After escorting Redding to his office, Wilson presented Redding with the ibuprofen pills and informed her of her classmate’s accusations. Redding said she had never seen the pills before and agreed to a search of her possessions, wanting to prove she had nothing to hide. Joined by a female school administrative assistant, Wilson searched Redding’s backpack and found nothing. Instructed by Wilson, the administrative assistant then took Redding to the school nurse’s office in order to perform a strip search.

In the school nurse’s office, Redding was ordered to strip to her underwear. She was then commanded to pull her bra out and to the side, exposing her breasts, and to pull her underwear out at the crotch, exposing her pelvic area.

The strip search failed to uncover any ibuprofen pills.

"The strip search was the most humiliating experience I have ever had," said Redding in a sworn affidavit following the incident. "I held my head down so that they could not see that I was about to cry."

The ACLU says the strip search was undertaken based solely on the uncorroborated claims of the classmate facing punishment. The groups says no attempt was made to corroborate the classmate’s accusations among other students or teachers, no physical evidence suggested that Redding might be in possession of ibuprofen pills or that she was concealing them in her undergarments.

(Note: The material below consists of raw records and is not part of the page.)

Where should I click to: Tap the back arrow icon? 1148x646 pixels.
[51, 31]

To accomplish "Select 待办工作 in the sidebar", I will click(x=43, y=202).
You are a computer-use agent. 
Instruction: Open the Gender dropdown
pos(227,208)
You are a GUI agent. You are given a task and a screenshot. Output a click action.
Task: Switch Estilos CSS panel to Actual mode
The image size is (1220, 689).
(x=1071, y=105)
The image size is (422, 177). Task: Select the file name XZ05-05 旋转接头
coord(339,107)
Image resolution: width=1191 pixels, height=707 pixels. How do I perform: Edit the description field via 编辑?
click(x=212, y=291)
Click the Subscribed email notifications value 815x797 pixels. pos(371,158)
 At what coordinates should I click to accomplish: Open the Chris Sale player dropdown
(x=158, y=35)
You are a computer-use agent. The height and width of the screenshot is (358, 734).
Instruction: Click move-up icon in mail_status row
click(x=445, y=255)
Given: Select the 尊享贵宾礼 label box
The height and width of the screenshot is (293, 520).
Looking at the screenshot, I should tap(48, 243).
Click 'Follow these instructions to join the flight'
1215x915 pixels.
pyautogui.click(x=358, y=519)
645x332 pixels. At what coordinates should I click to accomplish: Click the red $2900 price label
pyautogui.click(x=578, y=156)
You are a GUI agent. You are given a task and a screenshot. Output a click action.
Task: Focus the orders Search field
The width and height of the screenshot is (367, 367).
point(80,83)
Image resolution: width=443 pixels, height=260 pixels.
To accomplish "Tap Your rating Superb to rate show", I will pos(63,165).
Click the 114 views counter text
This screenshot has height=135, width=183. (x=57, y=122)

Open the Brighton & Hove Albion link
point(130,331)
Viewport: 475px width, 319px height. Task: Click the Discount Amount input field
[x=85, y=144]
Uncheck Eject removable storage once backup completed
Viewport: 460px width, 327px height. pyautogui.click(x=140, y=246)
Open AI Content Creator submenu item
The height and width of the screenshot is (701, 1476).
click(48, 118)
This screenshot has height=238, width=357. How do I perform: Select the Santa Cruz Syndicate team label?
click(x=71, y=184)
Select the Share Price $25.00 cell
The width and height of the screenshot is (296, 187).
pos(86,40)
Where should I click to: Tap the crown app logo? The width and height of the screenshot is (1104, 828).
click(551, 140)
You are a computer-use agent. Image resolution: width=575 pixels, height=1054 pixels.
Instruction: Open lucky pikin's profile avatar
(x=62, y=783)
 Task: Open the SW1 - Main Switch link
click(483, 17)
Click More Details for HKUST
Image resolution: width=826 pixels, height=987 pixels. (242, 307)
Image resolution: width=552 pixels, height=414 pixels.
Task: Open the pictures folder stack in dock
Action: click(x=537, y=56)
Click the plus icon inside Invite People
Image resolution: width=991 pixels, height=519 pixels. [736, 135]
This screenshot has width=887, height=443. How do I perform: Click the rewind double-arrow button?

Furthermore, the classmate had not claimed that Redding currently possessed any pills, nor had the classmate given any indication as to where they might be concealed. No attempt was made to contact Redding’s parents prior to conducting the strip search.

"It offends both common sense and the Constitution to undertake such an excessive, traumatizing search based on nothing more than an uncorroborated accusation of ibuprofen possession," said Adam Wolf, an attorney with the ACLU and counsel of record in the case. "Our fundamental right to privacy must not be cast aside when faced with groundless allegations rooted in unfounded fears of adolescent Advil abuse.